§ Aim of the task
The answer must be every line below that contains the string "will".

<<<<

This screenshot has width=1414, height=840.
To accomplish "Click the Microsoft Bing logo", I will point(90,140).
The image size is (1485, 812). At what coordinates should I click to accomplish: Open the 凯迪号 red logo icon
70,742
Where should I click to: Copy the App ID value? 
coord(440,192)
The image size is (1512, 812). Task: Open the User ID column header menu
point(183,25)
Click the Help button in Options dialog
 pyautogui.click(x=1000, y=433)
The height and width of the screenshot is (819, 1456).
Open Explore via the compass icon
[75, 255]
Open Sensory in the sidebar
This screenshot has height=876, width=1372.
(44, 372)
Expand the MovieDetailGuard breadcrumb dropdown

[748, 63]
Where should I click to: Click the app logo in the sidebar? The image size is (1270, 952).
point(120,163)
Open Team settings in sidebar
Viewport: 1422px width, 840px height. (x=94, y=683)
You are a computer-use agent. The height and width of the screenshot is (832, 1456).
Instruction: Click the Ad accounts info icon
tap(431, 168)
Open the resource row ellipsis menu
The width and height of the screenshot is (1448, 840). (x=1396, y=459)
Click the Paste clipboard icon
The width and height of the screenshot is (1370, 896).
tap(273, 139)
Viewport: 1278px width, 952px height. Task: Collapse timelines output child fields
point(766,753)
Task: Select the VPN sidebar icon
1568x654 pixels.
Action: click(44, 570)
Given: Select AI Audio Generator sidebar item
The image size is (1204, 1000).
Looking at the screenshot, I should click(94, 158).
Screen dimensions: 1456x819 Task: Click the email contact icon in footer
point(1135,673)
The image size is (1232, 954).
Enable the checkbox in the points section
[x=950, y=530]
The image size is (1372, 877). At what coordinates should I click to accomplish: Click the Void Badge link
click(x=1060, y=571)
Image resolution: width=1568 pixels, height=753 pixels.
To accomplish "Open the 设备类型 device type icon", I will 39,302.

>>>>

§ Result for this exercise
To accomplish "Click the Microsoft Bing logo", I will point(90,140).
To accomplish "Open the 设备类型 device type icon", I will 39,302.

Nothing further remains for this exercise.